Em média, erguer um edifício dura dois ou três anos. Tempo que as construtoras descumprem a Lei Municipal 15.442, que determina que os passeios estejam em bom estado. Com a regulamentação da lei ainda neste mês, a multa mínima será de R$ 300. Hoje o valor é de R$ 96,33. "Não adianta reclamar. Dizem que obra é assim mesmo, que a gente tem de ter paciência", reclama o vendedor Thiago Marques, de 27 anos. Na Chácara Klabin, zona sul, onde ele trabalha, a construção de um prédio na Rua Pedro Pomponazzi virou um transtorno há um ano.

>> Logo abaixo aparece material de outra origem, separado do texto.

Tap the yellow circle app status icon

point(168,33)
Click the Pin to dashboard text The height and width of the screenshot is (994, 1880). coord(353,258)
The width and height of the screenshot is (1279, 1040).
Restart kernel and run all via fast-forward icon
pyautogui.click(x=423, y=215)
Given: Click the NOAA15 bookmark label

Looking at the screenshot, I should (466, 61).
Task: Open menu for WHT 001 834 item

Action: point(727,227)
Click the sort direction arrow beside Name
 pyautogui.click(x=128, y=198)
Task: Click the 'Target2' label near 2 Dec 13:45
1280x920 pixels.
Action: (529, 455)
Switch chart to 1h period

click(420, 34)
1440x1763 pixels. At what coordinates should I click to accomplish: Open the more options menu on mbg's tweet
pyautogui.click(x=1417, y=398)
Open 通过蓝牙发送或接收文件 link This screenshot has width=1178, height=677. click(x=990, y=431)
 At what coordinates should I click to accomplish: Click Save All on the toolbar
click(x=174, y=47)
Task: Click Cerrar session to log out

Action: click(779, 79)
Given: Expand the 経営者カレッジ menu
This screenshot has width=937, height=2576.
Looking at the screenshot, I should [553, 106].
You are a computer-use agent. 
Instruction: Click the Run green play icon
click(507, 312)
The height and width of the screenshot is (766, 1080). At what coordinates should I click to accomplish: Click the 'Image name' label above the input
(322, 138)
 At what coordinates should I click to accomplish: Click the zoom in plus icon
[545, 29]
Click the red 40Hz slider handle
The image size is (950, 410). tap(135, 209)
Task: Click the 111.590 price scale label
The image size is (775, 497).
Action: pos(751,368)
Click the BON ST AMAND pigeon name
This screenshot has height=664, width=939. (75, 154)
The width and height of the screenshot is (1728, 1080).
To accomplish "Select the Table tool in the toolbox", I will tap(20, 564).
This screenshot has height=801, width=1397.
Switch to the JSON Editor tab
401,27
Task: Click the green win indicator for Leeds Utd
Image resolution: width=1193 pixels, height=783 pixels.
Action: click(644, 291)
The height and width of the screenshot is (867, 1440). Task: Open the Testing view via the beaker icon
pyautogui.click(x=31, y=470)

A calçada na frente do número 405 da via se transformou em canteiro de obras, onde estão amontoados sacos de entulho e montes de areia. O piso está quebrado e tomado por terra. Duas caçambas na frente da construção fazem os pedestres caminhar no meio da rua. O problema afeta também a rua de trás, onde está o fundo do prédio. "Já vi crianças quase serem atropeladas porque não podem andar na calçada", critica a aposentada Zumira da Mota, de 65 anos.

Na Avenida Ordem e Progresso, na Barra Funda, zona oeste, a construção de um hotel de 16 andares esburacou a calçada. Operários dizem que não adianta arrumar porque o movimento de caminhões e máquinas pesadas estraga o piso. O problema se repete na Mooca, zona leste, onde a construção de um centro comercial destruiu o passeio da Rua Celso de Azevedo Marques.

Multas. A Secretaria de Coordenação das Subprefeituras diz que aplicou 16.895 multas entre 2005 e agosto de 2011 e a regra vale para calçadas onde há construções. "É um valor muito baixo para uma construtora. A multa não inibe", afirma o advogado Adib Kassouf Sad, presidente da Comissão de Direito Administrativo da Ordem dos Advogados do Brasil em São Paulo.

O presidente do Sindicato da Habitação do Estado de São Paulo (Secovi), João Crestana, explica que nem sempre é possível manter as calçadas inteiras durante a construção de um prédio, mas as empresas devem sinalizar e dar segurança aos pedestres. "Os vizinhos têm de ter um pouco de paciência, mas as empreiteiras estão cada vez mais preocupadas em como são vistas pelos possíveis compradores."

Para o presidente da Associação Brasileira de Pedestres (Abraspe), Eduardo José Daros, as irregularidades só acontecem por falta de fiscalização. "Cabe ao poder público fazer com que as leis sejam cumpridas. O pedestre não é respeitado."

A Prefeitura diz que investiu neste ano R$ 20,6 milhões em reforma de calçadas, embora a conservação seja responsabilidade do dono do imóvel. De 2005 a agosto de 2011 foram aplicadas 16.895 multas, que correspondem a R$ 21,2 milhões.